• [Requirement]
Quote the records below word for word, line by line.

# START OF Recorded data

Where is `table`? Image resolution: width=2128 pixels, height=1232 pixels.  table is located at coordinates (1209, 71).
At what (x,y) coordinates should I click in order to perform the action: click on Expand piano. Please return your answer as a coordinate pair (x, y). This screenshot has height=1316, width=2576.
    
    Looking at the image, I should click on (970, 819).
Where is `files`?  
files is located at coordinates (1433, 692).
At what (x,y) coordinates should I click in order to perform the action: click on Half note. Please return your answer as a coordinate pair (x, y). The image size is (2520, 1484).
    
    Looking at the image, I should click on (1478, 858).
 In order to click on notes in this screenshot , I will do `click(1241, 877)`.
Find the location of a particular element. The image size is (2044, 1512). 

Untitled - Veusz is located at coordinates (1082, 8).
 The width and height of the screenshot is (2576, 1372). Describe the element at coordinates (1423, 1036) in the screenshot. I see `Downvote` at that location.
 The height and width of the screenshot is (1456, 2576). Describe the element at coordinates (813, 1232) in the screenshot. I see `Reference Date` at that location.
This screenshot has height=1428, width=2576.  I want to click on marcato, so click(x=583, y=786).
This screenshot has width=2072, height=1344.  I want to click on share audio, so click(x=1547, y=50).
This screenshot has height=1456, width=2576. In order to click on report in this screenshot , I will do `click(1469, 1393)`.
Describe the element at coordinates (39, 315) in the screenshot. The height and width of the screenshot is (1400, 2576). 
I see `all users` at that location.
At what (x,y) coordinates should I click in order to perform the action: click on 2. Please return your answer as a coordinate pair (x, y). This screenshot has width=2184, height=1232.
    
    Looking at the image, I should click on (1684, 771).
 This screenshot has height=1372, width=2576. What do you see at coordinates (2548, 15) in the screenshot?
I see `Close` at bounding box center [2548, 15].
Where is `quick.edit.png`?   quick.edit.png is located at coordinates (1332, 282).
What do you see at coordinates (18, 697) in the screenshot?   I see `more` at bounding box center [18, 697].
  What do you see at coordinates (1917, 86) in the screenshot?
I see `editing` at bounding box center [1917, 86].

# END OF Recorded data

• [Task result]
Where is `table`? Image resolution: width=2128 pixels, height=1232 pixels.  table is located at coordinates (1209, 71).
At what (x,y) coordinates should I click in order to perform the action: click on Expand piano. Please return your answer as a coordinate pair (x, y). This screenshot has height=1316, width=2576.
    
    Looking at the image, I should click on (970, 819).
Where is `files`?  
files is located at coordinates (1433, 692).
At what (x,y) coordinates should I click in order to perform the action: click on Half note. Please return your answer as a coordinate pair (x, y). The image size is (2520, 1484).
    
    Looking at the image, I should click on (1478, 858).
 In order to click on notes in this screenshot , I will do `click(1241, 877)`.
Find the location of a particular element. The image size is (2044, 1512). 

Untitled - Veusz is located at coordinates (1082, 8).
 The width and height of the screenshot is (2576, 1372). Describe the element at coordinates (1423, 1036) in the screenshot. I see `Downvote` at that location.
 The height and width of the screenshot is (1456, 2576). Describe the element at coordinates (813, 1232) in the screenshot. I see `Reference Date` at that location.
This screenshot has height=1428, width=2576.  I want to click on marcato, so click(x=583, y=786).
This screenshot has width=2072, height=1344.  I want to click on share audio, so click(x=1547, y=50).
This screenshot has height=1456, width=2576. In order to click on report in this screenshot , I will do `click(1469, 1393)`.
Describe the element at coordinates (39, 315) in the screenshot. The height and width of the screenshot is (1400, 2576). 
I see `all users` at that location.
At what (x,y) coordinates should I click in order to perform the action: click on 2. Please return your answer as a coordinate pair (x, y). This screenshot has width=2184, height=1232.
    
    Looking at the image, I should click on (1684, 771).
 This screenshot has height=1372, width=2576. What do you see at coordinates (2548, 15) in the screenshot?
I see `Close` at bounding box center [2548, 15].
Where is `quick.edit.png`?   quick.edit.png is located at coordinates (1332, 282).
What do you see at coordinates (18, 697) in the screenshot?   I see `more` at bounding box center [18, 697].
  What do you see at coordinates (1917, 86) in the screenshot?
I see `editing` at bounding box center [1917, 86].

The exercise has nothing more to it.